§ What you will do:
All of the data is to be printed again exactly as it appears.

§ Data shown:
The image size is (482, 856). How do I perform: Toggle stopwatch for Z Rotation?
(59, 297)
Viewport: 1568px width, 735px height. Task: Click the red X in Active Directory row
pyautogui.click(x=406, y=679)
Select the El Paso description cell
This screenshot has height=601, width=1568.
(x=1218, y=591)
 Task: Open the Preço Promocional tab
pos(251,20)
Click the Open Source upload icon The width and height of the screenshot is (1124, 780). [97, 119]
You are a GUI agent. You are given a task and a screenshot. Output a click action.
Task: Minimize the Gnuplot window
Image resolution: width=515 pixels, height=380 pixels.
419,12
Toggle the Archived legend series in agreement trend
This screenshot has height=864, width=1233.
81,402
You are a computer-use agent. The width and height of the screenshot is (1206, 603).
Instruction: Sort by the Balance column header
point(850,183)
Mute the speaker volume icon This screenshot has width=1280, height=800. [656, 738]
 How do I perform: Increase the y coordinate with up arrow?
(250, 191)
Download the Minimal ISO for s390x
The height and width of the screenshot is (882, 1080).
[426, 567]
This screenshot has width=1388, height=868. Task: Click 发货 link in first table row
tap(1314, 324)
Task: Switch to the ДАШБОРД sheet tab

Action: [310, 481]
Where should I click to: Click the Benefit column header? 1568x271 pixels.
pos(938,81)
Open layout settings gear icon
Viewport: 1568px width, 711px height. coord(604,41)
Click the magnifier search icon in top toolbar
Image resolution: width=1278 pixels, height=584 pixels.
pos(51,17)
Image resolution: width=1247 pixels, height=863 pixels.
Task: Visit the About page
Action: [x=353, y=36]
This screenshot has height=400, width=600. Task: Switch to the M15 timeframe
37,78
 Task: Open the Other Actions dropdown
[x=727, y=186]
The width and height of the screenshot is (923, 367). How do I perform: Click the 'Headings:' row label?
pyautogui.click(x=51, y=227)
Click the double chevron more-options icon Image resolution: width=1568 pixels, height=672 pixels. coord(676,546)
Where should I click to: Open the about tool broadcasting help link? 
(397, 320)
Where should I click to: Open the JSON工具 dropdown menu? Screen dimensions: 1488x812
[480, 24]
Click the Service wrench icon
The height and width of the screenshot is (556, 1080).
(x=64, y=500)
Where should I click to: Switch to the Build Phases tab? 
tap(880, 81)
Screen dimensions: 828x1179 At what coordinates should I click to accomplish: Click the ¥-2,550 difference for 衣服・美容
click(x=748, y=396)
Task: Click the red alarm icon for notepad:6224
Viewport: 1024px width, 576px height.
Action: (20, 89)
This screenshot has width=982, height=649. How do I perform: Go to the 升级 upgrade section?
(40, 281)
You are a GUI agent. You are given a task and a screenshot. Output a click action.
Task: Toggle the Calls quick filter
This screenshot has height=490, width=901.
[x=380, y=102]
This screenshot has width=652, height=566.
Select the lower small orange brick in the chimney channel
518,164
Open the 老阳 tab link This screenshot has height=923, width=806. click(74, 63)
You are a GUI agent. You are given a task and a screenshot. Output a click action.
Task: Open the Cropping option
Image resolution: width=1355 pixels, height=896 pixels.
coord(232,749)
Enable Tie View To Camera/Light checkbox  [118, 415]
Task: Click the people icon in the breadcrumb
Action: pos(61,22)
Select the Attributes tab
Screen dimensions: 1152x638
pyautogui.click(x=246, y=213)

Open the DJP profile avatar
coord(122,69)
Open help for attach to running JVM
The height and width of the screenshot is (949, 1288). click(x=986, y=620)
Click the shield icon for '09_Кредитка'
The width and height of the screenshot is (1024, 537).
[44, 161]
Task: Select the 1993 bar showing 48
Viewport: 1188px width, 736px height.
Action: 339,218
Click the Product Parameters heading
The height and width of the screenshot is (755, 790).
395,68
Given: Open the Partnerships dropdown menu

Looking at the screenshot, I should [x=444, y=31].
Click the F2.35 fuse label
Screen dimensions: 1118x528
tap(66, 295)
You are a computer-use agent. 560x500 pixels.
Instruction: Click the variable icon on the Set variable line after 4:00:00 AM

§ Task solution:
The image size is (482, 856). How do I perform: Toggle stopwatch for Z Rotation?
(59, 297)
Viewport: 1568px width, 735px height. Task: Click the red X in Active Directory row
pyautogui.click(x=406, y=679)
Select the El Paso description cell
This screenshot has height=601, width=1568.
(x=1218, y=591)
 Task: Open the Preço Promocional tab
pos(251,20)
Click the Open Source upload icon The width and height of the screenshot is (1124, 780). [97, 119]
You are a GUI agent. You are given a task and a screenshot. Output a click action.
Task: Minimize the Gnuplot window
Image resolution: width=515 pixels, height=380 pixels.
419,12
Toggle the Archived legend series in agreement trend
This screenshot has height=864, width=1233.
81,402
You are a computer-use agent. The width and height of the screenshot is (1206, 603).
Instruction: Sort by the Balance column header
point(850,183)
Mute the speaker volume icon This screenshot has width=1280, height=800. [656, 738]
 How do I perform: Increase the y coordinate with up arrow?
(250, 191)
Download the Minimal ISO for s390x
The height and width of the screenshot is (882, 1080).
[426, 567]
This screenshot has width=1388, height=868. Task: Click 发货 link in first table row
tap(1314, 324)
Task: Switch to the ДАШБОРД sheet tab

Action: [310, 481]
Where should I click to: Click the Benefit column header? 1568x271 pixels.
pos(938,81)
Open layout settings gear icon
Viewport: 1568px width, 711px height. coord(604,41)
Click the magnifier search icon in top toolbar
Image resolution: width=1278 pixels, height=584 pixels.
pos(51,17)
Image resolution: width=1247 pixels, height=863 pixels.
Task: Visit the About page
Action: [x=353, y=36]
This screenshot has height=400, width=600. Task: Switch to the M15 timeframe
37,78
 Task: Open the Other Actions dropdown
[x=727, y=186]
The width and height of the screenshot is (923, 367). How do I perform: Click the 'Headings:' row label?
pyautogui.click(x=51, y=227)
Click the double chevron more-options icon Image resolution: width=1568 pixels, height=672 pixels. coord(676,546)
Where should I click to: Open the about tool broadcasting help link? 
(397, 320)
Where should I click to: Open the JSON工具 dropdown menu? Screen dimensions: 1488x812
[480, 24]
Click the Service wrench icon
The height and width of the screenshot is (556, 1080).
(x=64, y=500)
Where should I click to: Switch to the Build Phases tab? 
tap(880, 81)
Screen dimensions: 828x1179 At what coordinates should I click to accomplish: Click the ¥-2,550 difference for 衣服・美容
click(x=748, y=396)
Task: Click the red alarm icon for notepad:6224
Viewport: 1024px width, 576px height.
Action: (20, 89)
This screenshot has width=982, height=649. How do I perform: Go to the 升级 upgrade section?
(40, 281)
You are a GUI agent. You are given a task and a screenshot. Output a click action.
Task: Toggle the Calls quick filter
This screenshot has height=490, width=901.
[x=380, y=102]
This screenshot has width=652, height=566.
Select the lower small orange brick in the chimney channel
518,164
Open the 老阳 tab link This screenshot has height=923, width=806. click(74, 63)
You are a GUI agent. You are given a task and a screenshot. Output a click action.
Task: Open the Cropping option
Image resolution: width=1355 pixels, height=896 pixels.
coord(232,749)
Enable Tie View To Camera/Light checkbox  [118, 415]
Task: Click the people icon in the breadcrumb
Action: pos(61,22)
Select the Attributes tab
Screen dimensions: 1152x638
pyautogui.click(x=246, y=213)

Open the DJP profile avatar
coord(122,69)
Open help for attach to running JVM
The height and width of the screenshot is (949, 1288). click(x=986, y=620)
Click the shield icon for '09_Кредитка'
The width and height of the screenshot is (1024, 537).
[44, 161]
Task: Select the 1993 bar showing 48
Viewport: 1188px width, 736px height.
Action: 339,218
Click the Product Parameters heading
The height and width of the screenshot is (755, 790).
395,68
Given: Open the Partnerships dropdown menu

Looking at the screenshot, I should [x=444, y=31].
Click the F2.35 fuse label
Screen dimensions: 1118x528
tap(66, 295)
You are a computer-use agent. 560x500 pixels.
Instruction: Click the variable icon on the Set variable line after 4:00:00 AM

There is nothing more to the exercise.